Dark skies don’t have to equal dark thoughts, but there’s no denying it — for many people, the winter blues can hit hard. That’s especially true for those who already manage conditions like depression and anxiety year-round.  

Winter may only last a few months, but that’s no reason to push through those feelings. If your mood and energy levels have dipped with the temperature, here’s what to know — and what to try — to start feeling better.

4 ways to improve your mood during the winter

John Amory, MD, a primary care doctor at UW Medical Center – Roosevelt, says that especially for men in middle age, it’s important to prioritize taking care of yourself during the winter.  

If you have seasonal affective disorder (SAD), a mood disorder that happens when the seasons change, it’s thought that the lack of sunlight can affect the levels of serotonin and melatonin in your body, which affects your mood and energy levels.  

“At a minimum, it’s a quality-of-life issue, and at its worst, it can manifest as clinical depression or suicidality, which is an emergency,” says Amory. “Suicide remains a common cause of death for middle-aged men, unfortunately.”

While these tips are no surefire cure for SAD or other types of depression, they can help improve your mood, get you moving and help you feel better until the sun comes out again.

Prioritize your sleep

Amory says that getting enough sleep is a significant issue for many men in middle age.  

Practicing good sleep hygiene, such as no caffeine after noon, minimizing alcohol intake, going to bed around the same time every night and ruling out or treating sleep apnea or other sleep disorders are important for both physical and mental health.  

“Addressing your sleep should be your number one priority,” says Amory.

Exercise regularly

Finding the energy to exercise can feel impossible when your mood is low, but Amory says that regular exercise — alternating between aerobic and resistance (like lifting weights) — is helpful for overall energy and mood.

If you can’t get to the gym, there are plenty of indoor exercises you can try using objects around the house.  

Gamifying your exercise can help with motivation, too. Some fitness trackers come with daily or weekly challenges that you can try to achieve, and you can even work with your doctor to adjust these goals to your body’s needs.  

Get enough light exposure

Especially here in the Pacific Northwest, it’s important to make an effort to get some light exposure. Make sure to get outside when it’s light out, whether that’s a morning walk to get coffee or a midday run.  

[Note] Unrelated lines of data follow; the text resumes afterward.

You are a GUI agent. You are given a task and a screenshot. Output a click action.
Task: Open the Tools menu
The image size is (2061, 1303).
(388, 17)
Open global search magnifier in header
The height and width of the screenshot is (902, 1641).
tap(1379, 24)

Considering the persistent PNW cloud cover and early sunset, it’s worth investing in a light box or a light therapy lamp. Consistently using it when you wake up in the morning for 20-30 minutes can be an easy way to combat the winter blues and give you a boost of energy.

Note: If you have bipolar disorder, talk with your doctor before adding light therapy to your daily routine.  

Don’t isolate yourself

Social interactions can be helpful, as isolation is tough on mood, says Amory.  

You don’t have to stay out late at a sports bar watching the basketball game or plan a weekend-long ski trip at Stevens Pass — there are also low-effort ways to stay social and connected, like spending time with local social groups or clubs, volunteering or something as simple as inviting a friend to run errands with you.

You can even double up on these tips by inviting a friend to go with you to the gym or asking someone to be your accountability friend.  

Ask for help if you need it

It may feel like a bout of seasonal sadness is something you should just “get over,” but that mentality can be dangerous. If it doesn’t feel like these tips are helping, it might be time to reach out to someone to talk about how you’re feeling.  

“The ‘pushing through it’ mentality is understandable given the messages we received as young men,” says Amory. “This doesn’t work well for most men, however. It’s OK to get help.”